Data to examine.

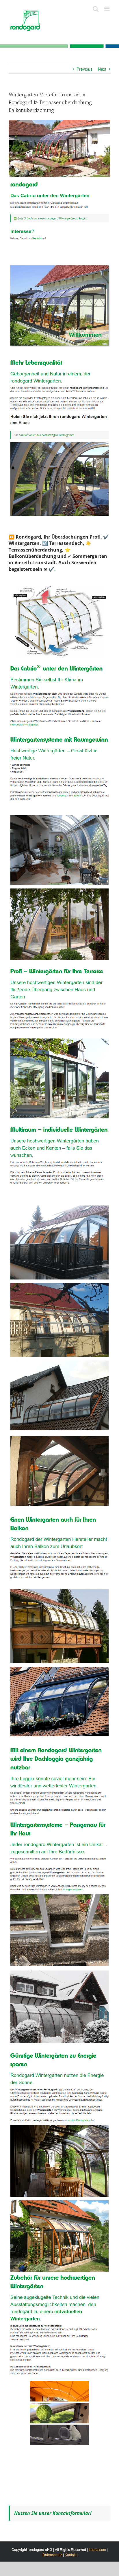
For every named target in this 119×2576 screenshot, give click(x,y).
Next (102, 69)
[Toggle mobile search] (95, 9)
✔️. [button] (51, 569)
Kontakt (71, 2554)
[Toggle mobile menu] (107, 9)
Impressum (97, 2549)
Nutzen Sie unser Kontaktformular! (53, 2513)
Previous (84, 69)
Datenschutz (52, 2554)
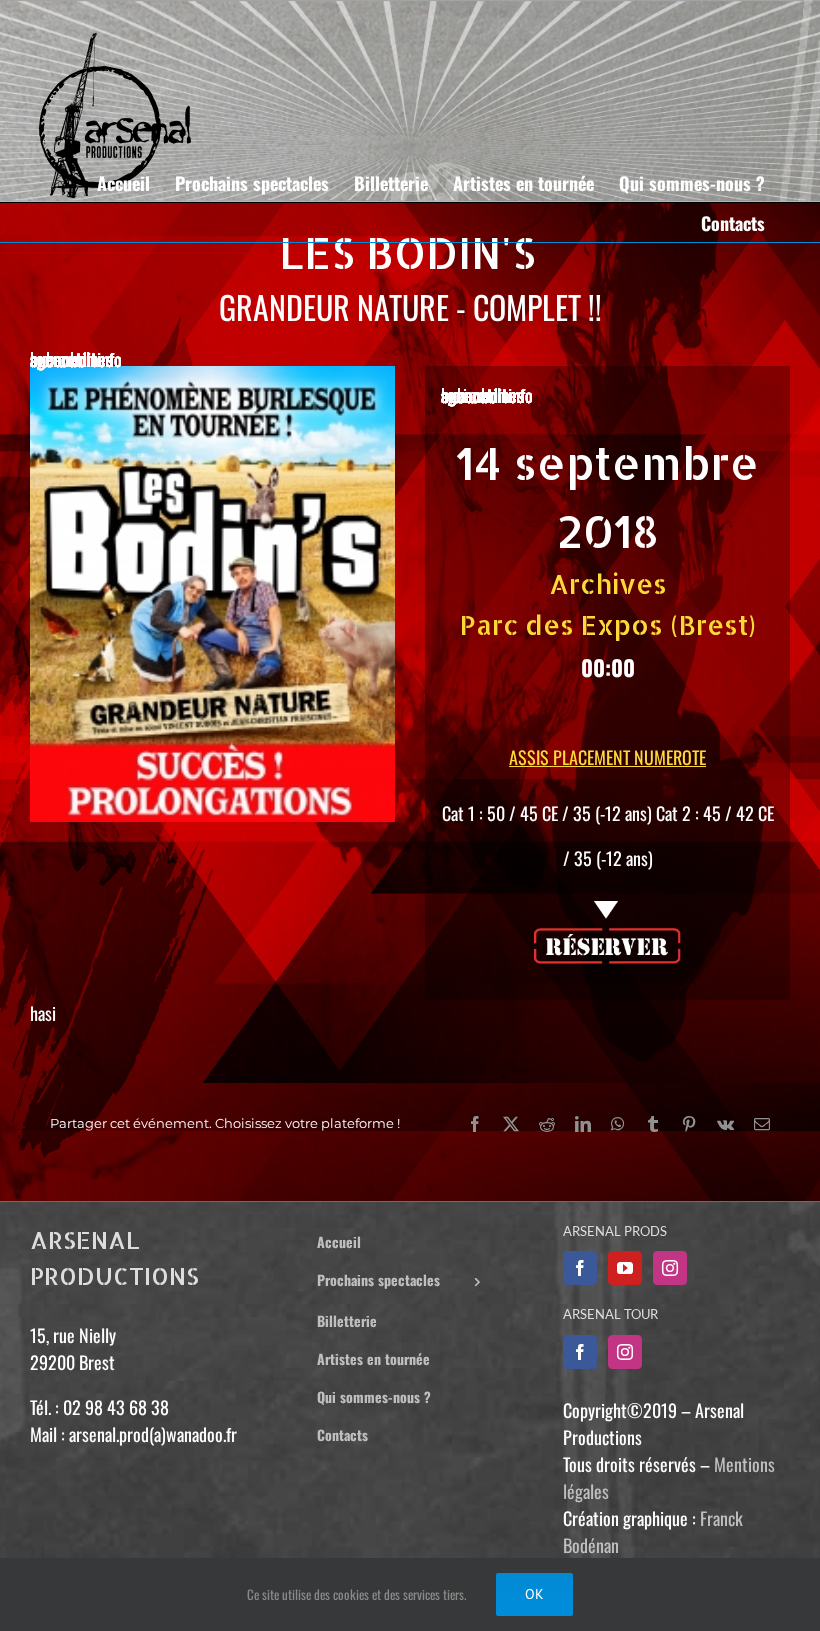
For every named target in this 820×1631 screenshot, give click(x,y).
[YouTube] (625, 1268)
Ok (534, 1594)
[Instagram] (670, 1268)
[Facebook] (580, 1268)
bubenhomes (71, 359)
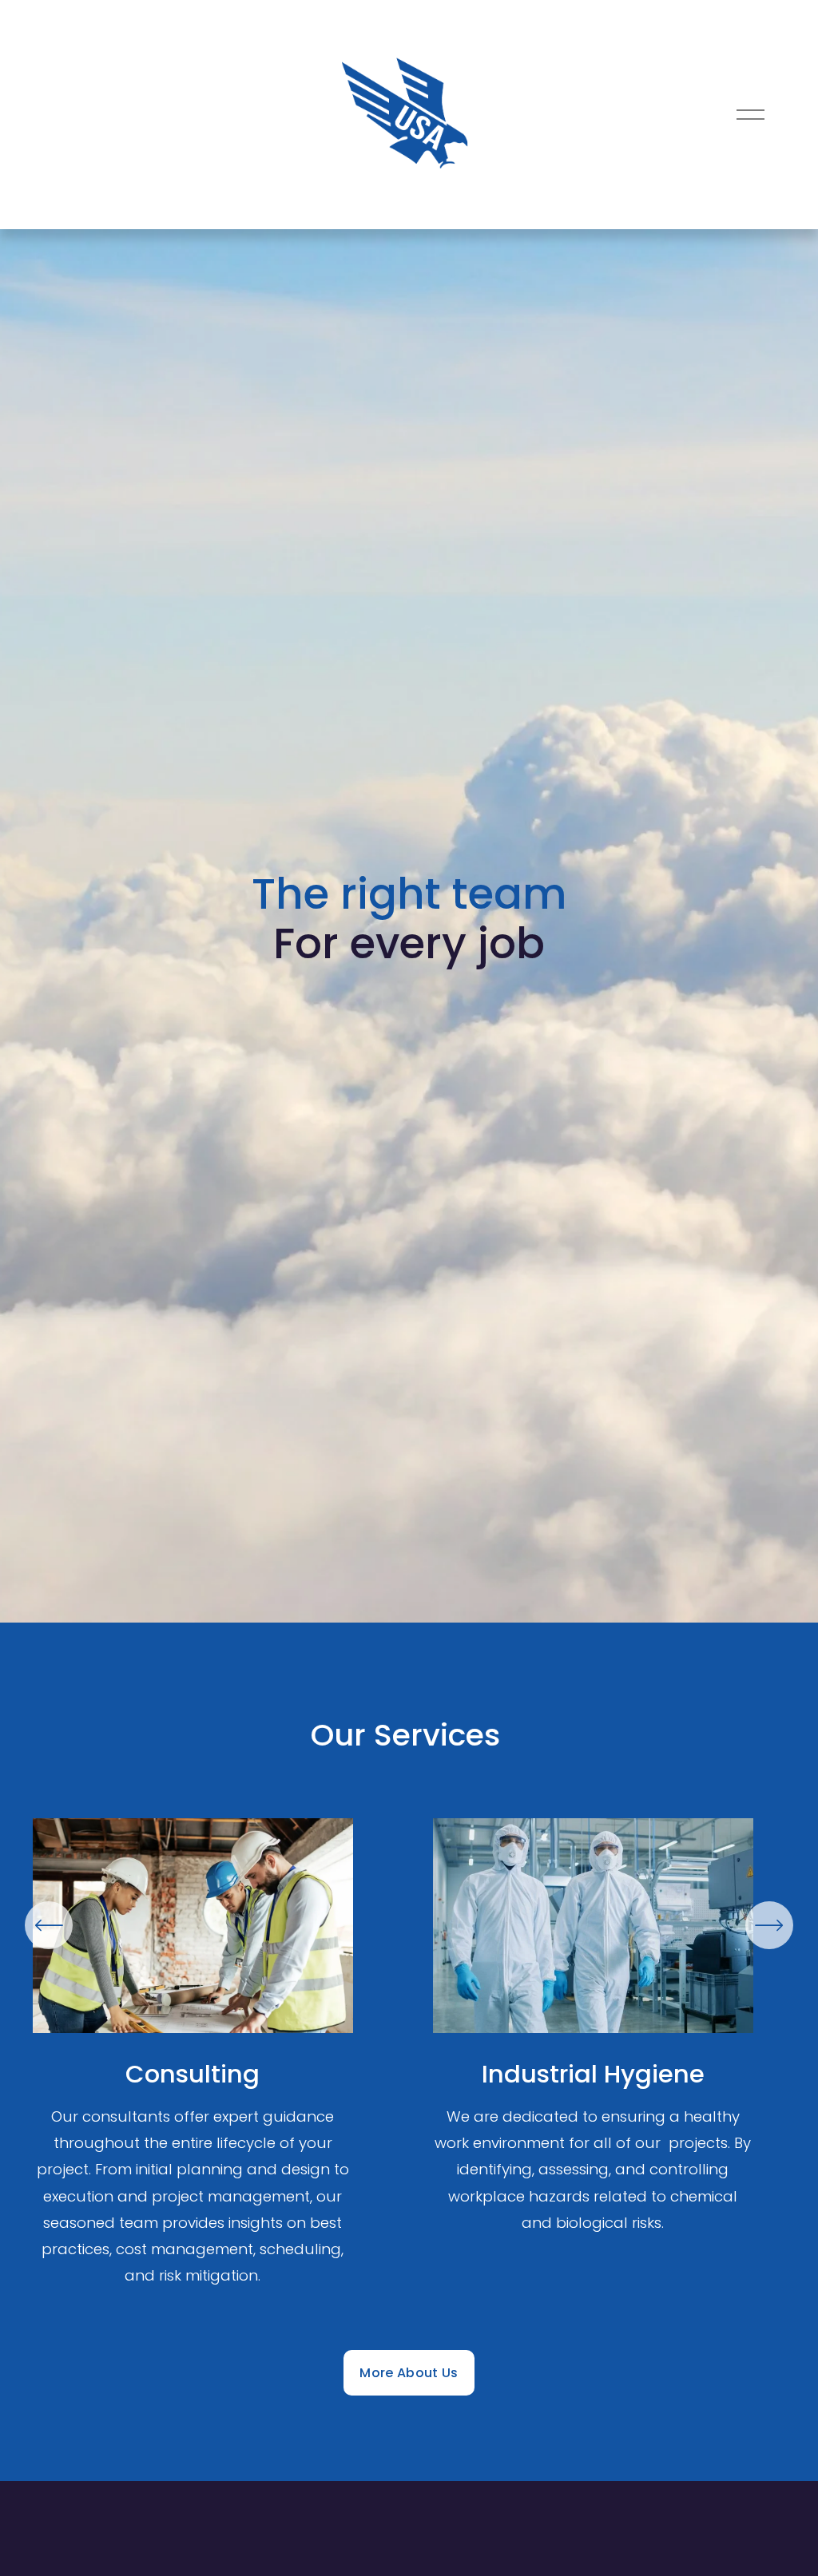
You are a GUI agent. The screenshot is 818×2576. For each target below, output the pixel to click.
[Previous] (49, 1925)
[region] (409, 2056)
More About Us (408, 2373)
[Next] (769, 1925)
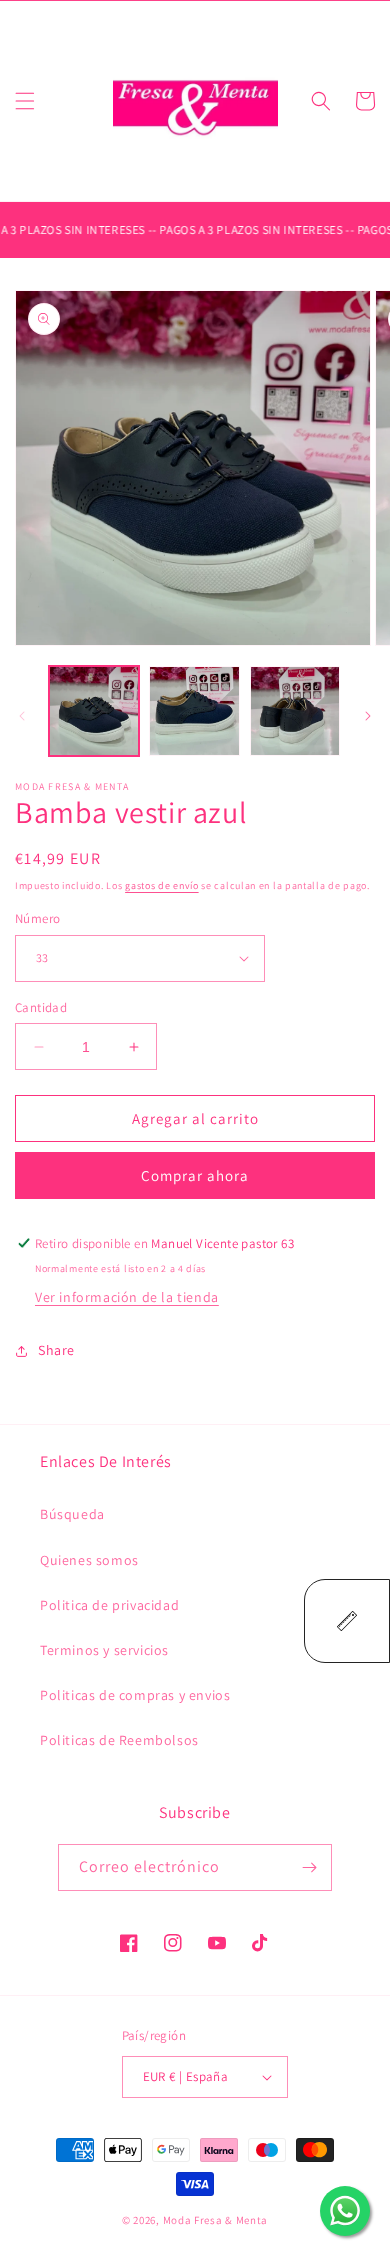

Exercise. Would you output, word for word, only the lines running from the line with "For every named target in this 820×1631" to the end of the listing above, both ends included, with no pictures?

Answer for the task.
For every named target in this 820×1631 screenshot, give click(x,y).
[YouTube] (625, 1268)
Ok (534, 1594)
[Instagram] (670, 1268)
[Facebook] (580, 1268)
bubenhomes (71, 359)
You are a GUI agent. The screenshot is 818×2576. For each target below, output the pixel to click.
[Previous] (49, 1925)
[region] (409, 2056)
More About Us (408, 2373)
[Next] (769, 1925)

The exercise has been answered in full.